WORK TO BE COMPLETED: Find how many lines in the listing below include the word "warning". Give that number only.

DATASET EXCERPTS:
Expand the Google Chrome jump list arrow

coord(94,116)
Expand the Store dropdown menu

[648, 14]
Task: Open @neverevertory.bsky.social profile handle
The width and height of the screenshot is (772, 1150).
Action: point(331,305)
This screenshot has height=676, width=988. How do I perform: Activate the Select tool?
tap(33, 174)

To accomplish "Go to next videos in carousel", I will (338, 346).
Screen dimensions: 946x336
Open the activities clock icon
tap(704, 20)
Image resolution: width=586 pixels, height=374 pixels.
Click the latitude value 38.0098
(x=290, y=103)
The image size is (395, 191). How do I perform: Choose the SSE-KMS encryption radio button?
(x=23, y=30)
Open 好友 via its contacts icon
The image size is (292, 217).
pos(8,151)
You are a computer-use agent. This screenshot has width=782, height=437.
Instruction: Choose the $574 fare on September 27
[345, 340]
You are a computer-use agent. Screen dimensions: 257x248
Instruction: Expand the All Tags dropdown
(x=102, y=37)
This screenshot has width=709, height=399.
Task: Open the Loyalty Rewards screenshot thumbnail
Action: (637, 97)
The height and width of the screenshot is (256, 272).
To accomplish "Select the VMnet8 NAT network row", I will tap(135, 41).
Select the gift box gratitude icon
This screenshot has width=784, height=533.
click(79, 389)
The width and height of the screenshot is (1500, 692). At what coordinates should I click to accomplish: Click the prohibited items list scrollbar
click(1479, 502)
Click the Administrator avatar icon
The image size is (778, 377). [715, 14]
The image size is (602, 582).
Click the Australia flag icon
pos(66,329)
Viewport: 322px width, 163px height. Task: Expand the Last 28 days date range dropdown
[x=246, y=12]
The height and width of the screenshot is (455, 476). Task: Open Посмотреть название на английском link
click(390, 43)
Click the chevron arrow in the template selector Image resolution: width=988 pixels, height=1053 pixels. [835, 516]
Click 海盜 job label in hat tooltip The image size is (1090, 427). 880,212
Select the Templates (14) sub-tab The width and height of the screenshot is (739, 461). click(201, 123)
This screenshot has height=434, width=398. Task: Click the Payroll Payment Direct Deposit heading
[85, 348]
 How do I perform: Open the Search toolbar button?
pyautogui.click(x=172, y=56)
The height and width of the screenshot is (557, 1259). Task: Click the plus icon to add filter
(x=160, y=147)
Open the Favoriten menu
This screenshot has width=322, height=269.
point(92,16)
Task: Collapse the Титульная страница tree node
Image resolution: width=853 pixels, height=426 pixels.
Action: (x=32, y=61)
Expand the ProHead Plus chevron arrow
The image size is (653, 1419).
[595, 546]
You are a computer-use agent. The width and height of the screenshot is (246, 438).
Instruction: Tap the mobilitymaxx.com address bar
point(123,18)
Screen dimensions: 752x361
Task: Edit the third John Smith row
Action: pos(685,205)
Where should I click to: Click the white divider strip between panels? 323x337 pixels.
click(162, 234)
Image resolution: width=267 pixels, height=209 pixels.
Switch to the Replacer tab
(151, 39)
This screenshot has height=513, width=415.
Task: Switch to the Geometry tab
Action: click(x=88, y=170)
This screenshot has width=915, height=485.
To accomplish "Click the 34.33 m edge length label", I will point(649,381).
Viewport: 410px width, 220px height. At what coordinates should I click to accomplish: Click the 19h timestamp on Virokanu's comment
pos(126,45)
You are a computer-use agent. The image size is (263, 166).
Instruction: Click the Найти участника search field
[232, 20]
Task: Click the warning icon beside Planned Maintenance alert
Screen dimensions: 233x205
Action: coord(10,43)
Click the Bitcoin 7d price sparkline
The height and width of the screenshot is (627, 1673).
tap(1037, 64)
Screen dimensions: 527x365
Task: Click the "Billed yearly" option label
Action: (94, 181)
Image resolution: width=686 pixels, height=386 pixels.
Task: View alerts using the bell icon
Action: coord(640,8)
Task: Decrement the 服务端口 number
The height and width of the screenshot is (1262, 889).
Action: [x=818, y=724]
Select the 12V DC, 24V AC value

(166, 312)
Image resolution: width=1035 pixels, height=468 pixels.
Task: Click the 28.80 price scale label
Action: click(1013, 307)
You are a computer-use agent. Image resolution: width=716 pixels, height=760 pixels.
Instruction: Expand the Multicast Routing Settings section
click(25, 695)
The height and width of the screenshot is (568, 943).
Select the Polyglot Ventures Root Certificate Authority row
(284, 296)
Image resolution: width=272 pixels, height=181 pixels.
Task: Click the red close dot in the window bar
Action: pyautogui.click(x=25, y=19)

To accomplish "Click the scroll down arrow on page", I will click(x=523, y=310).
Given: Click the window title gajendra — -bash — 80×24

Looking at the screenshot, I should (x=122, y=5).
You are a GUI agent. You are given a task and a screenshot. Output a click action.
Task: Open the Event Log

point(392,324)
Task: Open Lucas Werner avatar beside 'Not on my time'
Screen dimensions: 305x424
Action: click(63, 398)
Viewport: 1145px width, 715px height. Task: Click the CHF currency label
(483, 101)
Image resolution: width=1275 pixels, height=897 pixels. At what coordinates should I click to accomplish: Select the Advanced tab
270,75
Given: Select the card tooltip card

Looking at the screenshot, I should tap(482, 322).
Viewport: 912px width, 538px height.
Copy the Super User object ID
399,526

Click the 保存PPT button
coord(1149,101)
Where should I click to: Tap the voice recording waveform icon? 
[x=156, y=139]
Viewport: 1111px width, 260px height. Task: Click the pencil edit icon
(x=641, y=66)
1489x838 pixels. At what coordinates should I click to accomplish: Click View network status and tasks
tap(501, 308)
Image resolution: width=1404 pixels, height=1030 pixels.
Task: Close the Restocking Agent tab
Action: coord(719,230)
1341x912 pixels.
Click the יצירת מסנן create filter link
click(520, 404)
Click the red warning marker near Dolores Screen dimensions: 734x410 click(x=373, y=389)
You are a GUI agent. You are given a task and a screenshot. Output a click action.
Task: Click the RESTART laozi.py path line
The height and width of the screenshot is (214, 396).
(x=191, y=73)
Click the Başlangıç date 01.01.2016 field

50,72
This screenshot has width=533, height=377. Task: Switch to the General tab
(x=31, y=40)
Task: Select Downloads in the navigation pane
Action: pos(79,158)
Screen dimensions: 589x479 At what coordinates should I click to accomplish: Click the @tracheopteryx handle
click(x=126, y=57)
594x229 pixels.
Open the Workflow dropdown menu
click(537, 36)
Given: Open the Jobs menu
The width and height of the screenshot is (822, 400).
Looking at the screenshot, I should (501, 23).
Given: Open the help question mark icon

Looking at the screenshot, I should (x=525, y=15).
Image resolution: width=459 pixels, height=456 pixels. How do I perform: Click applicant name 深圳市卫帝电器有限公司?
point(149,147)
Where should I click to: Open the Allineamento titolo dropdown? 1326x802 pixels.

SOLUTION: 2